Come si può vedere, tanto può essere fatto, ma nulla viene fatto, anche se dipende solo da noi italiani.

Parlando poi della Lega ci dobbiamo porre una domanda: “si può essere sovranisti e nel contempo autonomisti?”

Secondo Althusius forse, secondo Giovan Battista Vico no.

Io sono in accordo con il parere dell’illustre pensatore campano.

L’autonomia regionale differenziata che Salvini vuole attuare, anche minacciando una crisi di Governo, è un progetto nato con D’Alema, portato avanti da Amato, reso attuabile da Letta e negoziato da Gentiloni.

Già il nome degli artefici, tutti convinti assertori del globalismo neoliberista europeo, dovrebbe mettere in guardia chi a parole ritiene che al di sopra di tutto ci debba essere la Costituzione Italiana.
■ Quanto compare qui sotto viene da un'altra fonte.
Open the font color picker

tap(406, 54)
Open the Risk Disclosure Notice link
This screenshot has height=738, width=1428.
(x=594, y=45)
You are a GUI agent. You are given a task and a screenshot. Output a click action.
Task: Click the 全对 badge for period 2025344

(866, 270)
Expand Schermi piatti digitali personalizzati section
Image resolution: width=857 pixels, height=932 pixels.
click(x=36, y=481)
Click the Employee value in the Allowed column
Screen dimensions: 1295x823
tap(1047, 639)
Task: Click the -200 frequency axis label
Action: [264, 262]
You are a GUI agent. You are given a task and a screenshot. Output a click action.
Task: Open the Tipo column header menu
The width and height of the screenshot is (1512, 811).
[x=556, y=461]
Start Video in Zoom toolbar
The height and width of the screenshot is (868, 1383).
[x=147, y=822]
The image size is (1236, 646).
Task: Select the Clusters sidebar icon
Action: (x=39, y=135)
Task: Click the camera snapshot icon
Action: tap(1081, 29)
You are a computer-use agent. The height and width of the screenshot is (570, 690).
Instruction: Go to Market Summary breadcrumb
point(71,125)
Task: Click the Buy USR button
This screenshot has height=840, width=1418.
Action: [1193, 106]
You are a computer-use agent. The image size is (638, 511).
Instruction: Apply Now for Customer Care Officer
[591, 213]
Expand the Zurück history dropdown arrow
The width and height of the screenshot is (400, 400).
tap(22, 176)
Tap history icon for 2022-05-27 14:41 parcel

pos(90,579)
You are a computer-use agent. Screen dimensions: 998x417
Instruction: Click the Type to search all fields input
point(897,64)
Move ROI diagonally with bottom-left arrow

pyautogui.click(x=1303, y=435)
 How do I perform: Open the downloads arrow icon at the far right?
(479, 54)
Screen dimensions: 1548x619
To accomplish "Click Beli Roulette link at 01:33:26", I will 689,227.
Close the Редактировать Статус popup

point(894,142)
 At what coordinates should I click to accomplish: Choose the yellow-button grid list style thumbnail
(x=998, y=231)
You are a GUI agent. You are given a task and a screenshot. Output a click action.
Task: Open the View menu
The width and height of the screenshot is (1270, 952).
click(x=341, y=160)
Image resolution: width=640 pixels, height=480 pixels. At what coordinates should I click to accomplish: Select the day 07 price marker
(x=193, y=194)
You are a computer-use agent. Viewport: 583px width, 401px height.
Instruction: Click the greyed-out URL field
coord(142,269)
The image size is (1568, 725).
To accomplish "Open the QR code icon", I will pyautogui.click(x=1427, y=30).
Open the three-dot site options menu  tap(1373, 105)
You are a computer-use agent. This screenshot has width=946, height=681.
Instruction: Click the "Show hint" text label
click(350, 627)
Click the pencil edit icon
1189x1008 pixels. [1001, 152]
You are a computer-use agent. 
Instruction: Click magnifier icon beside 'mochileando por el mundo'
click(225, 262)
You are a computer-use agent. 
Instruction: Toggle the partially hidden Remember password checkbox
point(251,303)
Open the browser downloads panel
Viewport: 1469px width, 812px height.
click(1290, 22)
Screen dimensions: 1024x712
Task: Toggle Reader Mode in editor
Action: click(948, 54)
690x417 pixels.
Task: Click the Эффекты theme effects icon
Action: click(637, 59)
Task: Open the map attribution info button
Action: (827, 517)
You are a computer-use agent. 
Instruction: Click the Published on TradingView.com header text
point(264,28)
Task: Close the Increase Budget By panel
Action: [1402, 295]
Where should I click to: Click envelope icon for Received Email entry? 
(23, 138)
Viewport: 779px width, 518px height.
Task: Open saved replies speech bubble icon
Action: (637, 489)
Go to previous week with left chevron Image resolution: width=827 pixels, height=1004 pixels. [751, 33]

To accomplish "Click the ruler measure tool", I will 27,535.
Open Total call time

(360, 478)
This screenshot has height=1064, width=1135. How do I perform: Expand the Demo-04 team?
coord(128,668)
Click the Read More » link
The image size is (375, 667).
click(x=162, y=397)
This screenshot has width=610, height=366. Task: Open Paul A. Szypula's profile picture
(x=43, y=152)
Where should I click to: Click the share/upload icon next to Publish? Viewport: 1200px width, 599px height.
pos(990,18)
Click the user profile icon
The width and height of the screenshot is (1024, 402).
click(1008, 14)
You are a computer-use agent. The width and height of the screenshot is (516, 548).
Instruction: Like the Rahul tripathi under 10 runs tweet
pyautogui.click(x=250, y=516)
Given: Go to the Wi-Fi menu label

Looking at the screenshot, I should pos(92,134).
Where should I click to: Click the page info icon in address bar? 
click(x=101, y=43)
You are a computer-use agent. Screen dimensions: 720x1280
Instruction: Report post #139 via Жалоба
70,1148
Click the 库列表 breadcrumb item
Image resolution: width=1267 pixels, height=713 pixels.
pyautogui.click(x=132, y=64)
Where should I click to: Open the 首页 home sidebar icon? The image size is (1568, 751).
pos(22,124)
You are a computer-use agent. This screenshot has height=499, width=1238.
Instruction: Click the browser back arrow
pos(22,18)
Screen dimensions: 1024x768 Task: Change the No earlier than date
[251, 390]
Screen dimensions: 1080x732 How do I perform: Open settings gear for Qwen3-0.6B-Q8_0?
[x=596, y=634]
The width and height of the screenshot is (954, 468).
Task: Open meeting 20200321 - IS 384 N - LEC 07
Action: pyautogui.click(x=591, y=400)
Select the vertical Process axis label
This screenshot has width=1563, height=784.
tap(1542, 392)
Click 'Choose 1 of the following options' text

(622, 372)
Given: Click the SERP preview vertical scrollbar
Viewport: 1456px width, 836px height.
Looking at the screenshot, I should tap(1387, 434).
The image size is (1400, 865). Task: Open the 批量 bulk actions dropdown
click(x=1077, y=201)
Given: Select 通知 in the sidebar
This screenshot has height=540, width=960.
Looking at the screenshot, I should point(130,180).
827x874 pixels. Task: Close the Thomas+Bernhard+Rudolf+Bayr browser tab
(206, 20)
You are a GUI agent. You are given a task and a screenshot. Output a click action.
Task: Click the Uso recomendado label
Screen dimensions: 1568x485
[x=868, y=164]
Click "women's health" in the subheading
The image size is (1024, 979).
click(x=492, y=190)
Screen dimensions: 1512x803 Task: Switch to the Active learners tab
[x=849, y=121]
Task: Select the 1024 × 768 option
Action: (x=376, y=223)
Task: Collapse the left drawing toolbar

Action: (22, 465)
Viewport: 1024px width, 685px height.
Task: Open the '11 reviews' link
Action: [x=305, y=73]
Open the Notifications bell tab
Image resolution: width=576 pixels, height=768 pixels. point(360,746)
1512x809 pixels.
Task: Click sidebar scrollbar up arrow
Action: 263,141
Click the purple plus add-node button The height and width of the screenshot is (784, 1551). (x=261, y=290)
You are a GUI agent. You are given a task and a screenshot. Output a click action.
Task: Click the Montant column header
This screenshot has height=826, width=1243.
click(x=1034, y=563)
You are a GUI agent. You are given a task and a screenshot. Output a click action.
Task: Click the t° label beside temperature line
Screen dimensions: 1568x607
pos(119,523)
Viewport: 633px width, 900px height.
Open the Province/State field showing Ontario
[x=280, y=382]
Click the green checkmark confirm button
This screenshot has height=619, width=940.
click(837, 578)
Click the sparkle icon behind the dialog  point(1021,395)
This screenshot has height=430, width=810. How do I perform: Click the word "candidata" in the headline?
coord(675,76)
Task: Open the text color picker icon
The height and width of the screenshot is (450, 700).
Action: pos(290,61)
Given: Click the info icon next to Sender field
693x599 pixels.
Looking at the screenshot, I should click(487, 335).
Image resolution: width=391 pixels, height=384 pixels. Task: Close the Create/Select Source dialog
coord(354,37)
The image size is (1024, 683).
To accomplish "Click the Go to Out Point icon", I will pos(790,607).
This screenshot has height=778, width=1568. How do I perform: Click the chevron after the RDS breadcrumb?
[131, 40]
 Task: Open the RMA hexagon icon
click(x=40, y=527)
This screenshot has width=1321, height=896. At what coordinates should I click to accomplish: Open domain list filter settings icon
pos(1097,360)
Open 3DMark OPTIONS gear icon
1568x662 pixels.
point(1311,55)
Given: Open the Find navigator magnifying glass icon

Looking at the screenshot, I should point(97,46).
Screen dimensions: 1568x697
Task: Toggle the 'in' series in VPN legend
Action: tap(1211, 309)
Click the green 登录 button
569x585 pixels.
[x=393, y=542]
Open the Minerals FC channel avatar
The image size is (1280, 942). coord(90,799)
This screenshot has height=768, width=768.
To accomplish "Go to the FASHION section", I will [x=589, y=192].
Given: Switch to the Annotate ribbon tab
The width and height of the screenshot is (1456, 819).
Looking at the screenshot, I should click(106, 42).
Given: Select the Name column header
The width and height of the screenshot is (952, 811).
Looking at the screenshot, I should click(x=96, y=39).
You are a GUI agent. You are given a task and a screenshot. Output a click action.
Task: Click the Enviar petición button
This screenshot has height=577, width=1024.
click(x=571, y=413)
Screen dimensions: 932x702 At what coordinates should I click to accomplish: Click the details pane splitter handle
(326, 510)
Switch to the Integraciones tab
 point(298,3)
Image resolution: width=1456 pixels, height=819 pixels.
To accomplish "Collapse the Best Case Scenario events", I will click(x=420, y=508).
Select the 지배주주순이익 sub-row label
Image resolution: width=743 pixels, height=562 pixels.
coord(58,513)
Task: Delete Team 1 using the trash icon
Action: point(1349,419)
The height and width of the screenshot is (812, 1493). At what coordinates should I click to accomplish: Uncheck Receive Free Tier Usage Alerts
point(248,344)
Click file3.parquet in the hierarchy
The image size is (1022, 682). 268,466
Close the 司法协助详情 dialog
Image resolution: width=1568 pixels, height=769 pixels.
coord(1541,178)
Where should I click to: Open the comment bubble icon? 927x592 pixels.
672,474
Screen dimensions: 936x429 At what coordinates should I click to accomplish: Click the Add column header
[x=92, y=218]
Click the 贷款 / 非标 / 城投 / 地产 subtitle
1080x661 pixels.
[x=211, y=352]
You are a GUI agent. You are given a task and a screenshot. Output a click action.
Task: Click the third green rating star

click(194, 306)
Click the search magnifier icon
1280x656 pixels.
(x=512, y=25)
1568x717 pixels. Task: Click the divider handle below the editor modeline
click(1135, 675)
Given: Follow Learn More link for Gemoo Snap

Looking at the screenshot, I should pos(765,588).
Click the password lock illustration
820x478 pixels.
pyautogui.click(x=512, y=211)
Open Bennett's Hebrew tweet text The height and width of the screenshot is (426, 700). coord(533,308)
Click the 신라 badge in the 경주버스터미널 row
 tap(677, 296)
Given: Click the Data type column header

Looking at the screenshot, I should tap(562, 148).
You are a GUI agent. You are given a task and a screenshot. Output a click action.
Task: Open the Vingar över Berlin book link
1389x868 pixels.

L’autonomia regionale, così come si configura, è sicuramente assolutamente legittima, ma è anche incontrovertibilmente il “de profundis” delle velleità di liberarsi dai vincoli di Mastricht e da accordi capestro, minando alla base il principio westfaliano della sovranità dello stato nazionale.

Siamo quindi arrivati al “redde rationem”.

Essere sovranisti non significa far eleggere Borghi, Bagnai, Rinaldi o proporre in ruoli chiave Barra Caracciolo e Savona, se poi vengono costretti all’immobilismo e le loro indicazioni non attuate.

Così come non sortiscono alcun effetto sulle sorti del popolo italiano le sterili scaramucce con la ONG di turno, se non vengono affrontati i veri nodi del problema, sommariamente già elencati.

Giuseppe Tomasi principe di Lampedusa, nel suo capolavoro “Il gattopardo”, faceva dire a Tancredi Falconieri un principio  mai smentito dagli eventi storici italiani dal risorgimento ad oggi: “Affinchè nulla cambi, devi cambiare tutto”.

Da italiano e patriota spero di sbagliare, ma tant’è.